Please reproduce the records word for word, from the very first line through the line that contains "will (x=136, y=1210).".

Interface element records >>

+ + + +

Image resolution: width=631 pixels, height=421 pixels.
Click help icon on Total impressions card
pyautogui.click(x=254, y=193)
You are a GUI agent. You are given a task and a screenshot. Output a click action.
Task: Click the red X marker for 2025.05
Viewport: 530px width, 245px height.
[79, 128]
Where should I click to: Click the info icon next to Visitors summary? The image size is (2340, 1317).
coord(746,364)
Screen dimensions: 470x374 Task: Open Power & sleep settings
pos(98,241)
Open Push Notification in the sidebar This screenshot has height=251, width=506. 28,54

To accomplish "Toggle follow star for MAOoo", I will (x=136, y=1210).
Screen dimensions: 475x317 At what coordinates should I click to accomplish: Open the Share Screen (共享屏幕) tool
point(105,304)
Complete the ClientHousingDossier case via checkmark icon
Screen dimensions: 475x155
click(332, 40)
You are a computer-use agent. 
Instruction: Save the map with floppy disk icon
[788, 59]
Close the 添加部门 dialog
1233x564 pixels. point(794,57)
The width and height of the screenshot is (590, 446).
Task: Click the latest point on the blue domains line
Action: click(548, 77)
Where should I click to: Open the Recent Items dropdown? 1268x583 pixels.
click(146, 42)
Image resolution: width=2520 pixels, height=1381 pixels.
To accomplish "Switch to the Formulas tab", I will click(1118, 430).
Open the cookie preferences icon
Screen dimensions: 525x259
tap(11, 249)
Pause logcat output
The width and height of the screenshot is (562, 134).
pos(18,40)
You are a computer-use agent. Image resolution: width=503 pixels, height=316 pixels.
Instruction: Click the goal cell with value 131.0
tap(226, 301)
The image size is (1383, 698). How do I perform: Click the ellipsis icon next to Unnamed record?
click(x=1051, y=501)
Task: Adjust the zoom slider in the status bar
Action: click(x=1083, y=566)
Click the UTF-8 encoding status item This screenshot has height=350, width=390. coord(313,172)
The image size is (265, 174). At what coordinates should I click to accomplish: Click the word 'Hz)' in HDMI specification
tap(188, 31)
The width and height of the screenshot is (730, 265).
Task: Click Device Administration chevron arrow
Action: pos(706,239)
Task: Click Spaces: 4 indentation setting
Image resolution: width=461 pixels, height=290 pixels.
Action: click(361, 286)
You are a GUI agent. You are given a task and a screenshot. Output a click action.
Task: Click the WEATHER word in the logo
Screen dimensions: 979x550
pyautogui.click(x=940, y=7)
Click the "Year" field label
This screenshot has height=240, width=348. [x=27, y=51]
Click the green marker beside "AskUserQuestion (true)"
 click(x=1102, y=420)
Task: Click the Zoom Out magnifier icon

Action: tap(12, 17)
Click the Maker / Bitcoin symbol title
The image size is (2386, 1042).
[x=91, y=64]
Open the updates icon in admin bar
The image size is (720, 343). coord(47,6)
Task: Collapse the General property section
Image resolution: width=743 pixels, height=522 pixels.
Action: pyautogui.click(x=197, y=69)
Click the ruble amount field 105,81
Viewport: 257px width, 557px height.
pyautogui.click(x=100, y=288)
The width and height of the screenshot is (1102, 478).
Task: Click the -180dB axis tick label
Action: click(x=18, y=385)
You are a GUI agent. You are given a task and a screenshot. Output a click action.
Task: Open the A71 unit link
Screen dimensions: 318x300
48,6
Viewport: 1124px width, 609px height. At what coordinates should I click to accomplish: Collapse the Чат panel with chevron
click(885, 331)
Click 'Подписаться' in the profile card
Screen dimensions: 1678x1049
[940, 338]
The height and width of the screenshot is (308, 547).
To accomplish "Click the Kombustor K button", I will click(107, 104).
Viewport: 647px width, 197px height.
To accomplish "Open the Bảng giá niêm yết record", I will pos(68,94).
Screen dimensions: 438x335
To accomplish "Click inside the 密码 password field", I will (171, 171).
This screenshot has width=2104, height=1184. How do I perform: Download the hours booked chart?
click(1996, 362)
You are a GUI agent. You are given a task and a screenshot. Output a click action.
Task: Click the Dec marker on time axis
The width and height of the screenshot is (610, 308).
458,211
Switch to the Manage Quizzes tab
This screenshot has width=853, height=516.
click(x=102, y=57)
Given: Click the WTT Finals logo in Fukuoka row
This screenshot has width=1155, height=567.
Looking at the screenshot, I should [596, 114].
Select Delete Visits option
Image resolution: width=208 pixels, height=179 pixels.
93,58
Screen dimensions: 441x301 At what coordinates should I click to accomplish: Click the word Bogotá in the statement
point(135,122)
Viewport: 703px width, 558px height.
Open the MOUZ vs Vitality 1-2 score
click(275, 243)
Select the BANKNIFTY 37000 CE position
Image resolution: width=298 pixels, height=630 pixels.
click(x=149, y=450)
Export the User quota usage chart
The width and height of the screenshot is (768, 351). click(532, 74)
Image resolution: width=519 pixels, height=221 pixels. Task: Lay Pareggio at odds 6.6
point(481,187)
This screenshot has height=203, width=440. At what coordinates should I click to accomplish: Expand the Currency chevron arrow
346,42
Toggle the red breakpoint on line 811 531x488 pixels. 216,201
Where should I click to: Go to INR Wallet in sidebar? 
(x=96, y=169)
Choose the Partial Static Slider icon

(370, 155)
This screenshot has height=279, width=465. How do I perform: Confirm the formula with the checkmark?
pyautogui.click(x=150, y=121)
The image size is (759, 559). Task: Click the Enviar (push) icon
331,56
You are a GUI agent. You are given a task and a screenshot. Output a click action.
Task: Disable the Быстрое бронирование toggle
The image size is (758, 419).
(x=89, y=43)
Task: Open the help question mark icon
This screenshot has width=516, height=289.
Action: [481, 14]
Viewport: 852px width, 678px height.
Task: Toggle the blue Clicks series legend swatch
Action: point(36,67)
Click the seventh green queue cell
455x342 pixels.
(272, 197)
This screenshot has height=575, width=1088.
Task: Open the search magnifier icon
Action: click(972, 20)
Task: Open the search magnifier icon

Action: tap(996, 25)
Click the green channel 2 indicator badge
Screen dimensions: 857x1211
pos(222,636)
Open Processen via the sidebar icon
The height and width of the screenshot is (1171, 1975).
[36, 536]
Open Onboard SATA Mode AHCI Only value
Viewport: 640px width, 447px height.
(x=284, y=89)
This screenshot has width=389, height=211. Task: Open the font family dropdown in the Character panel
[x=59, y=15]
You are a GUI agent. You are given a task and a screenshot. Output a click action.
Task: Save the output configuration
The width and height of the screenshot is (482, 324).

+ + + +

Result of this exercise >>
Image resolution: width=631 pixels, height=421 pixels.
Click help icon on Total impressions card
pyautogui.click(x=254, y=193)
You are a GUI agent. You are given a task and a screenshot. Output a click action.
Task: Click the red X marker for 2025.05
Viewport: 530px width, 245px height.
[79, 128]
Where should I click to: Click the info icon next to Visitors summary? The image size is (2340, 1317).
coord(746,364)
Screen dimensions: 470x374 Task: Open Power & sleep settings
pos(98,241)
Open Push Notification in the sidebar This screenshot has height=251, width=506. 28,54

To accomplish "Toggle follow star for MAOoo", I will (x=136, y=1210).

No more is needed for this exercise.